The cryptocurrency and blockchain world have been growing exponentially over the last decade. With many people getting involved in this exciting space, it’s easy to understand why there are so many misconceptions about it.
This article will set the record straight and debunk the common misconceptions plaguing the crypto ecosystem. Here are some of the common misconceptions about crypto:
Cryptocurrency Is Hack-proof
While cryptocurrencies aren’t hack-proof, they offer additional security features that traditional fiat currencies don’t provide. For example, if you lose your paper money or forget your credit card PIN code, there’s no way to get it back.
With cryptocurrency, the digital assets are stored on a blockchain network. They remain in their original digital form even if lost or stolen, and the hacker would only be able to access them by using your private key.
The blockchain also has built-in security measures like multi-signature accounts (where more than one person must authorise transactions) and irreversible transactions (so that once something is sent out as bitcoin or another coin, it can’t be altered).
Cryptocurrency Transactions Are Untraceable
Although cryptocurrencies are often associated with anonymity, it’s important to remember that cryptocurrency transactions aren’t anonymous. Instead, they’re pseudonymous: There’s a record of every transaction on public ledgers.

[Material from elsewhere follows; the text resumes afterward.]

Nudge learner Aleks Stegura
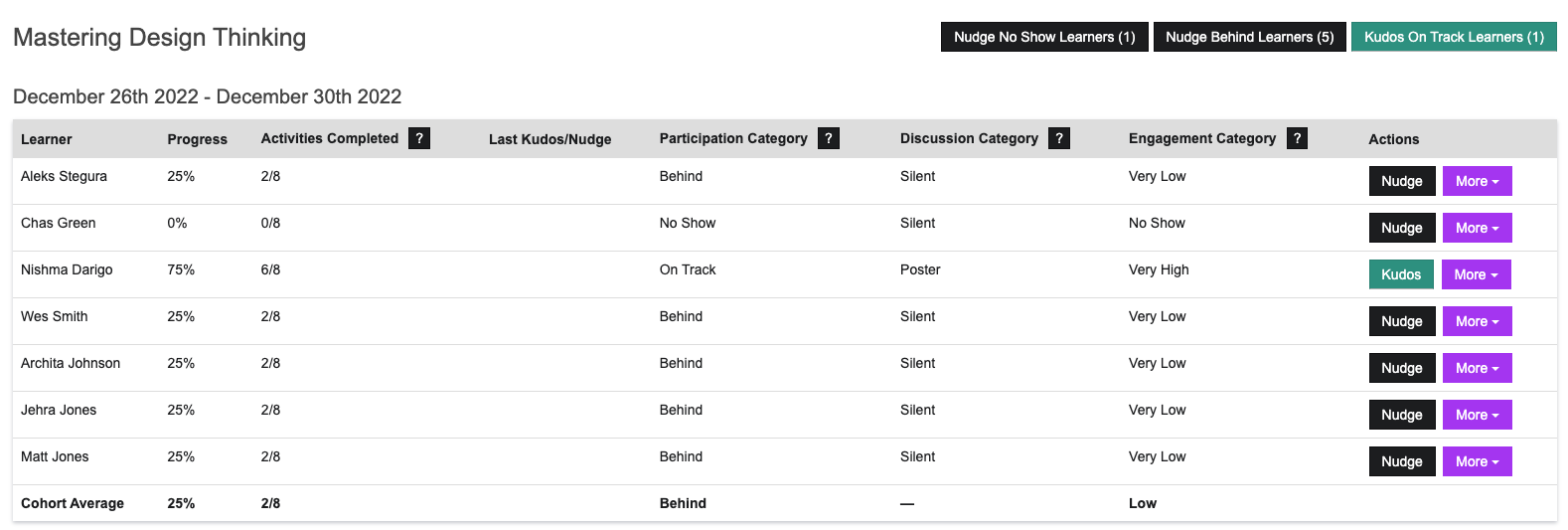The height and width of the screenshot is (530, 1568). [x=1401, y=181]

In addition to this, blockchain analysis can be used to trace transactions back to their source wallet or owner through an analysis of network activity. Private key analysis also allows individuals to determine which wallets were involved in specific transactions.
Mining Cryptocurrency Is Easy
Mining cryptocurrency isn’t easy. It’s like winning the lottery; you need many things to fall into place just right to do it.
You first need an expensive computer with a lot of processing power, costing thousands of dollars (or more).
The second thing you need is electricity and internet access so that your computer can run day and night looking for new coins on its own.
Finally, if all this work pays off and results in some new coins being mined, which happens only every few minutes, then they’re going to be worth next-to-nothing until they’ve either been sold or used as currency.
You Can’t Use Cryptocurrency To Make Purchases Online And Offline
You can use cryptocurrency to make purchases at stores and online if you want to buy something, whether a cup of coffee or a new car. You can do so at any time.
Cryptocurrency is just like cash: You only spend what you have in your digital wallet. Plus, there are no transaction fees when you use it as payment because there isn’t a middleman involved like with credit and debit cards.
It Is Inaccessible Without A Computer
You don’t have to be a computer whiz to use cryptocurrency. Many people use cryptocurrency because it’s easy to set up and get started with.
To start with cryptocurrency, you’ll only need an internet connection and a device that can connect to the internet. Once you have those two things, you can send money through an app on your phone or computer called an ‘exchange.’
At this point, there are many different exchanges where you can purchase cryptocurrency directly by using your credit card or other forms of payment such as cash or cheques.
The Price of Cryptocurrency Is Unaffected By Outside Forces
You’ve probably heard that the price of cryptocurrency is unaffected by outside forces. This misconception is so common that it’s practically become a cliché.
But while it’s true that cryptocurrencies are mainly unregulated and thus not controlled by central banks, they’re still affected by numerous factors, and some of those factors come from outside the industry itself.
Government regulations can have an impact on cryptocurrency prices. Governments can ban exchanges from operating within their borders or require them to obtain licenses or abide by new tax laws before they can operate legally in the country in question. Both actions would affect how people perceive cryptocurrencies and make them more expensive or less.
Cryptocurrency Investments Are Unregulated
It’s important to understand that cryptocurrency exchanges have many regulations in place as in some countries.
However, it’s also true that some countries haven’t yet passed any regulations on these new technologies. For example, China recently banned initial coin offerings (ICOs). This uncertainty surrounding regulation has created an environment where people may believe they don’t need any protection from fraud or misrepresentation when investing in cryptocurrencies.
Although the cryptocurrency market has some similarities to the traditional financial market, it’s still a new and evolving space. This means that even experienced analysts can have misconceptions about how markets operate, which can make it difficult to predict future trends or understand what’s going on in current events.